◆ DATASET ROWS
┌──

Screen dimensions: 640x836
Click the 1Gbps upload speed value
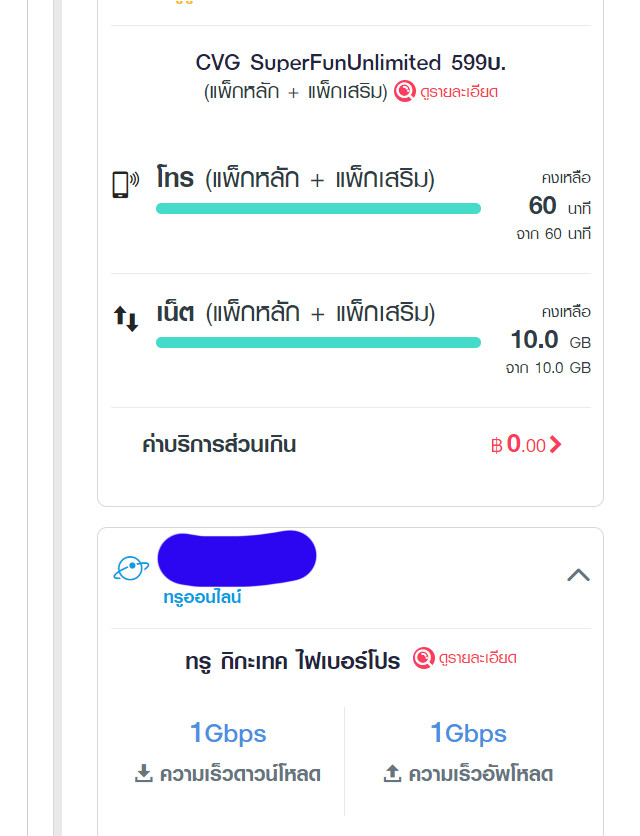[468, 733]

└──
┌──

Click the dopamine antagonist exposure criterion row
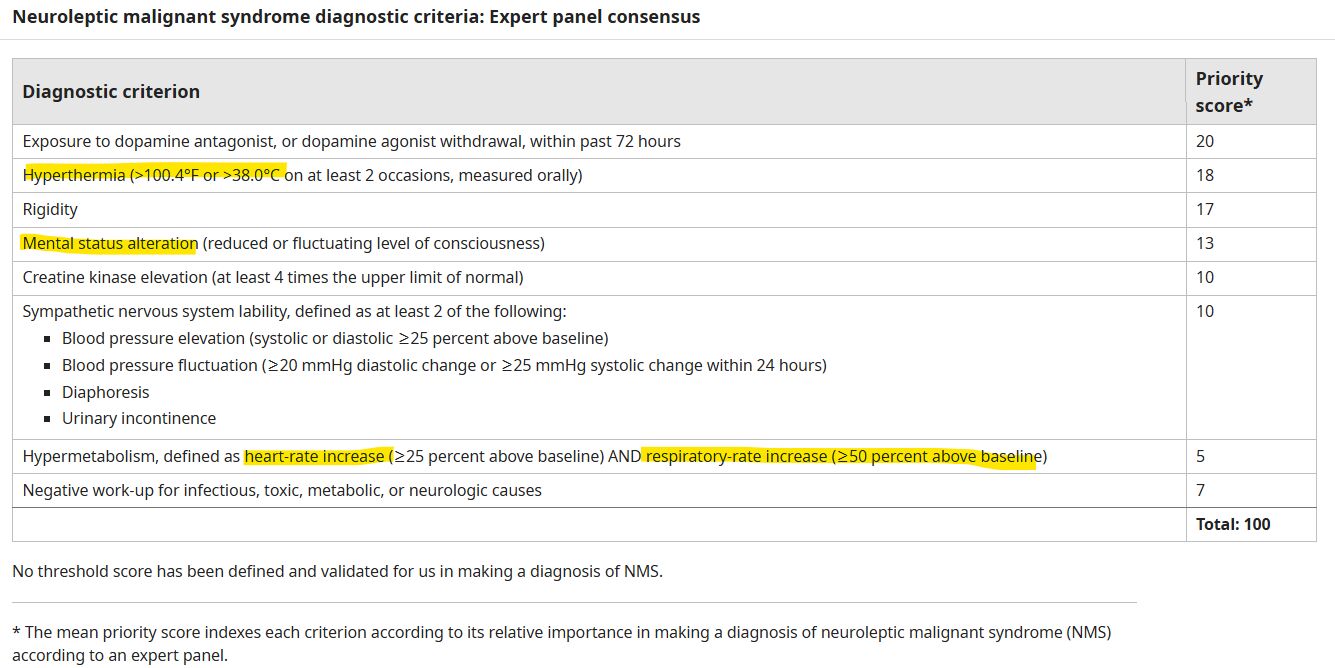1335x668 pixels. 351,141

└──

Write out the entries from the line containing "Click the dopamine" through the line containing "1335x668 pixels. 351,141", including both of those lines. Leave out the pictures.

Click the dopamine antagonist exposure criterion row
1335x668 pixels. 351,141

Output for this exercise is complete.